Skin And Mucous Membranes

It has no effect on the unbroken skin, but when applied to cuts, open wounds, ulcers, or any mucous membranes which can be reached (namely, those of the conjunctiva, lacrimal duct, nose, throat, mouth, esophagus, stomach, rectum vagina, urethra, and bladder), it penetrates sufficiently to stimulate the vasoconstrictor nerve-endings of the arterioles at the site of application. The result is a local contraction of the arterioles; and this is so marked that the blood is almost shut off from the part, the tissues shrink and appear blanched from comparative bloodlessness, and any moderate hemorrhage is checked. This local contraction of the arterioles is greater and more prompt than from any other drug in use. It follows almost instantly the application of the epinephrine and lasts from fifteen minutes to one or two hours. Repeated applications will continue to keep the arterioles contracted for an indefinite length of time.

But besides vasoconstriction, epinephrine has also a vasodilator action, so that when the application of the drug is stopped and the vasoconstriction wears off, the arterioles not only relax again, as usual after constriction, but may dilate away beyond the normal - in fact, may completely lose their tone, so that there may be a late return in marked degree of the condition which the epinephrine was intended to relieve, viz., the hemorrhage, or the congestion, or the relaxed mucous membrane. Cannon and Lyman (1913) bring forward some evidence against this dilator effect being due to stimulation of the vasodilator nerves. In the coronary arteries, the dilator effect alone is observed, and this is the effect on other arteries after the adrenaline solution is boiled for a length of time (Lieb).
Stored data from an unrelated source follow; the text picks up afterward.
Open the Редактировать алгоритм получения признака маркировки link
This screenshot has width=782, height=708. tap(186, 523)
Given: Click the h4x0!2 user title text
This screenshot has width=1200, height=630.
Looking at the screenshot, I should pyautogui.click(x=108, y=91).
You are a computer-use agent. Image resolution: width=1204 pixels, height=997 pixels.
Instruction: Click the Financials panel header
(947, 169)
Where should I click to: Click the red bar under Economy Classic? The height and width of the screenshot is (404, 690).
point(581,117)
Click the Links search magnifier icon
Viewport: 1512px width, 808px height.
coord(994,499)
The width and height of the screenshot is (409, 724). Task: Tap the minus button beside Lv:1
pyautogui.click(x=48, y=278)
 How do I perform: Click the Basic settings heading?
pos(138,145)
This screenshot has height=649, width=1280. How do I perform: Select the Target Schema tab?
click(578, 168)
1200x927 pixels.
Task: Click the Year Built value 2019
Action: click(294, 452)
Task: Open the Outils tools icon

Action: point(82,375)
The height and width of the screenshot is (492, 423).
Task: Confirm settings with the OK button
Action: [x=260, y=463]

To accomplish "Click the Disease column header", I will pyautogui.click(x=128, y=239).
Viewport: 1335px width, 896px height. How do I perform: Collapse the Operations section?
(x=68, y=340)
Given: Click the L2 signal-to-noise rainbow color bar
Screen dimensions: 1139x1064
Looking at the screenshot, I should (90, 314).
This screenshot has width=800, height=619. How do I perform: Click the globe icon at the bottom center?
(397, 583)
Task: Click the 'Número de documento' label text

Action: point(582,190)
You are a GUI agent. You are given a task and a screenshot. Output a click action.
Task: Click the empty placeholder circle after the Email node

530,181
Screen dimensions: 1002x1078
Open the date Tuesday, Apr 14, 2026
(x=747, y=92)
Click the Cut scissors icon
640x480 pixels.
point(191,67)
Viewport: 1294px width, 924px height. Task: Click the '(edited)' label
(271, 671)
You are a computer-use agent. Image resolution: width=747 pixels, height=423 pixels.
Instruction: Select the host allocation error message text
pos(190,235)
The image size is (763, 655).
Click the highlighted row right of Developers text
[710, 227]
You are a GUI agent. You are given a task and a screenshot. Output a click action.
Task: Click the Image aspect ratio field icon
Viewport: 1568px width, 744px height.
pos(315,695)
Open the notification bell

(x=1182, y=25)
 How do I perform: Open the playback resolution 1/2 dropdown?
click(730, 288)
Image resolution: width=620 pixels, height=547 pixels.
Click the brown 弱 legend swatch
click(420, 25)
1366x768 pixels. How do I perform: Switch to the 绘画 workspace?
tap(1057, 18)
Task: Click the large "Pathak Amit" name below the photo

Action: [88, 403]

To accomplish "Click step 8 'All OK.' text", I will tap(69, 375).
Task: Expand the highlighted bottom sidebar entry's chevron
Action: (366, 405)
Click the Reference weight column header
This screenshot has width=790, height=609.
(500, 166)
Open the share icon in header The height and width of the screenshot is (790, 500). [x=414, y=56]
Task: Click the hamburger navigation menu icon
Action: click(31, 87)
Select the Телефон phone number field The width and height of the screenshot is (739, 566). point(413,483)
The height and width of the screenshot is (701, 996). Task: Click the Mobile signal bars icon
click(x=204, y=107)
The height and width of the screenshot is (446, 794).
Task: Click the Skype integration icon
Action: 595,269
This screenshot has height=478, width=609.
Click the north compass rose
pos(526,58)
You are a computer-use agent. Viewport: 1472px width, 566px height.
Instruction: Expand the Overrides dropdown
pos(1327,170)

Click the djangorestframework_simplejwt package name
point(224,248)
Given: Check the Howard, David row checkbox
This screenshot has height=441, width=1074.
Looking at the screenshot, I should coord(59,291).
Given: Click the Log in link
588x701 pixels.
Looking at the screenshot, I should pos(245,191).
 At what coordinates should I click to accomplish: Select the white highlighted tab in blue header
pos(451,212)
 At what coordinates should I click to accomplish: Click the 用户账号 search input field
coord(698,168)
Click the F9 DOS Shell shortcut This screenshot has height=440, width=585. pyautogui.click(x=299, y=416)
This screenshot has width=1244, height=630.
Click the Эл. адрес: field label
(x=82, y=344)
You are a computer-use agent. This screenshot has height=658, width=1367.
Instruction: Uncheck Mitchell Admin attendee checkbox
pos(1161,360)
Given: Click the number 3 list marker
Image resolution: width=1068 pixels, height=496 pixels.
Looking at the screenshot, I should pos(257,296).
Absorption depends upon the method of administration - 1. Applied to mucous membranes, or given by mouth, the drug regularly has no systemic effect, or almost none. Possibly by constricting the arteries it prevents its own absorption. It is reported that an aqueous extract of two pounds of fresh suprarenal capsules has been swallowed without apparent ill effect. Osborne and some others claim that it is slowly absorbed from the mouth, though not from the stomach, while some have found that such large doses as 1/2 ounce (15 c.c.) of the 1: 1000 epinephrine solution in the stomach have resulted in the characteristic effects on the circulation. A few cases also are reported of marked systemic effects from its application to the conjunctiva, the nose, and the urethra. But, as a rule, no systemic effect at all is obtained from the drug when it is given by mouth or applied to mucous membranes, and it seems to be rapidly destroyed at the point of entrance into tissues before it gets into the circulation. Pilcher has shown that the submucous injection in the nose is very rapidly absorbed and may produce dangerous effects.